Overall my biggest disappointment with Unrest is that it seemed like the choices had very little impact in how the story plays out, which became more apparent on the second playthrough. You get good feedback in the short-term, with characters responding to your decisions, but it didn’t make much difference in the long run. There are a minor bits of dialogue later on which reference some previous decisions, but the major plot points are essentially unchanged regardless of what you do.
The ending is the biggest letdown of all. Keeping it vague to avoid spoilers, but basically the final section of the game is a conversation between two characters where they discuss the future of the city and how they think it will turn out in the aftermath of the events of the game. This in itself is okay, in fact focusing on the city itself is the right decision. As I said before, Unrest is about the city of Bhimra more so than any specific character. The problem is that the conversation is incredibly short and too vague. You don’t really get a good idea of what the fate of the city will be. Despite making very different choices, this final section was exactly the same in both of my games.

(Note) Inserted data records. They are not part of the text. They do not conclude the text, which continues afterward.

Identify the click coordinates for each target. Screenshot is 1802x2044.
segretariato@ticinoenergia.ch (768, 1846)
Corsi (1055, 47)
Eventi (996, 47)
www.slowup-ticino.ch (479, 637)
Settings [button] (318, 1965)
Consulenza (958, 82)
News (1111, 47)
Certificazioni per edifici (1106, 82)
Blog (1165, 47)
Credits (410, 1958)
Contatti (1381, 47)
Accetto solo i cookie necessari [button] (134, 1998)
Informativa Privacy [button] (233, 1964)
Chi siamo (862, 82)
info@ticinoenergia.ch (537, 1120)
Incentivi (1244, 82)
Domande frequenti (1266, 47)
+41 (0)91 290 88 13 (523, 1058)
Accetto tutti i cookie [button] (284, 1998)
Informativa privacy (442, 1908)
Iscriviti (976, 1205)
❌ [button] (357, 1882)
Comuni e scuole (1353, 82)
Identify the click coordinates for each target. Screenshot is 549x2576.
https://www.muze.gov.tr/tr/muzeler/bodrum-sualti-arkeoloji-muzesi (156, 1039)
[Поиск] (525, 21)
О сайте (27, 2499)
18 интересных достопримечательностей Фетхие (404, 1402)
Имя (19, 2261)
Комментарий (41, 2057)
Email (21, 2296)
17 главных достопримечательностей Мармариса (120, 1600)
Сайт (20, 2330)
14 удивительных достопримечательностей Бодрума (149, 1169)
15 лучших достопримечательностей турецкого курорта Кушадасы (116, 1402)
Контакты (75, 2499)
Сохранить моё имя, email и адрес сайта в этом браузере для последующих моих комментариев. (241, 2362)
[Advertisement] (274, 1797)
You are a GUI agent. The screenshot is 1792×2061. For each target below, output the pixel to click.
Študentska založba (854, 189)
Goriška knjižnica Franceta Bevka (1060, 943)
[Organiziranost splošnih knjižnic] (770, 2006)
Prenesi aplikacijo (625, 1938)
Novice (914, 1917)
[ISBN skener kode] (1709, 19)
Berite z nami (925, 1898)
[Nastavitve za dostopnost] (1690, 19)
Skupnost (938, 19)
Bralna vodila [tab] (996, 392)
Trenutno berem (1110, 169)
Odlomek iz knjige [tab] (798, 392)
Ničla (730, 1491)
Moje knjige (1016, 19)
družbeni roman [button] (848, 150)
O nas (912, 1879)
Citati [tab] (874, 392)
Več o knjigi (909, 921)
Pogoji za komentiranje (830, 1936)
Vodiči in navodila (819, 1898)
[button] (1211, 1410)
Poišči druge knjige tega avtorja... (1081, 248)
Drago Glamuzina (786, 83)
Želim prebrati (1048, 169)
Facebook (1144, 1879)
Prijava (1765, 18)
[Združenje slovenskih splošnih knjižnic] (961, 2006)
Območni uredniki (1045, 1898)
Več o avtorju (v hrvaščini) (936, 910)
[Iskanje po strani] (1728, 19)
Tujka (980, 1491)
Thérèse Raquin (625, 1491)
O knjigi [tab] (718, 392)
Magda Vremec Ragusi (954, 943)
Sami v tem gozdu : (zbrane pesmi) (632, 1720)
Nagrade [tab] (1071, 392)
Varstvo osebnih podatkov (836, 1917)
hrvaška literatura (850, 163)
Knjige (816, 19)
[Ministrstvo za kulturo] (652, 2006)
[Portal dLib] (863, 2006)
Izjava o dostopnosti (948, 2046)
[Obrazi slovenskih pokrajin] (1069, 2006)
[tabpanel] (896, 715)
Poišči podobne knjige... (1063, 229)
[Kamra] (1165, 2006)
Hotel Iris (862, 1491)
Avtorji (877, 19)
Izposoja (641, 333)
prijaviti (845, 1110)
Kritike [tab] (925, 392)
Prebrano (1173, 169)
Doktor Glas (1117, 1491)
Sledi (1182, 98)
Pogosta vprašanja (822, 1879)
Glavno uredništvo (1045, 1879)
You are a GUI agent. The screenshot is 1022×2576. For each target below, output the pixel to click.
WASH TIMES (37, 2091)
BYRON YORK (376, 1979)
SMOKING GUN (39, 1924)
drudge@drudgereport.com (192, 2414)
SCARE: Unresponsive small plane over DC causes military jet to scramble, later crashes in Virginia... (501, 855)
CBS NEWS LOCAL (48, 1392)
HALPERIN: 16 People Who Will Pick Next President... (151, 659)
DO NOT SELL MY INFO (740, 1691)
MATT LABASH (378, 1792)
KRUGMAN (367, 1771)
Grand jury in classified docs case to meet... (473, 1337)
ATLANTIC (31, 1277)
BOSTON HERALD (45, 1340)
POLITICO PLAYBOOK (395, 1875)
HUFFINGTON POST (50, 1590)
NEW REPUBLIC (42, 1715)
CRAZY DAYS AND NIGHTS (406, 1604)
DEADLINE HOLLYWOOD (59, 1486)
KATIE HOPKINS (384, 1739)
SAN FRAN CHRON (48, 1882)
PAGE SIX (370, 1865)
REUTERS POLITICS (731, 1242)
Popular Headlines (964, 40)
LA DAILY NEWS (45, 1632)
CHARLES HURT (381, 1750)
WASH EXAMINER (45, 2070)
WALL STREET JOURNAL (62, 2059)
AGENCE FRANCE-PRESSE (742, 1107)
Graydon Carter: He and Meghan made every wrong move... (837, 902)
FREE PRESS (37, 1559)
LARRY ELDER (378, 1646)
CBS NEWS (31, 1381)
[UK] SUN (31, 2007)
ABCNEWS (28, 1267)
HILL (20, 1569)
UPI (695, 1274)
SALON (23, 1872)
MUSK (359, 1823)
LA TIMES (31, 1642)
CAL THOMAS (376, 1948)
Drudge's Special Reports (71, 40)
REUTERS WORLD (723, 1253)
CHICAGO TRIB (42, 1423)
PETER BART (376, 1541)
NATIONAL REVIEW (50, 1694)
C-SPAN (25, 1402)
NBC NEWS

As a final note, I should mention a slight technical problem I had running this game. It appears to only be a problem on Linux, so if you aren’t playing it on Linux you can ignore this paragraph. When trying to run Unrest the first time, it couldn’t run because it wasn’t able to find some libraries. Which is strange because those libraries were downloaded when the game was installed; I could see them in the folder. This Steam thread helped me resolve the problems so it can probably help you as well if you need it.
This game was purchased by the reviewer and reviewed on the Linux platform.
The Game has excellent writing, but fails to live up to its full potential. Lack of serious long term consequences and a disappointing ending hold back the game from greatness.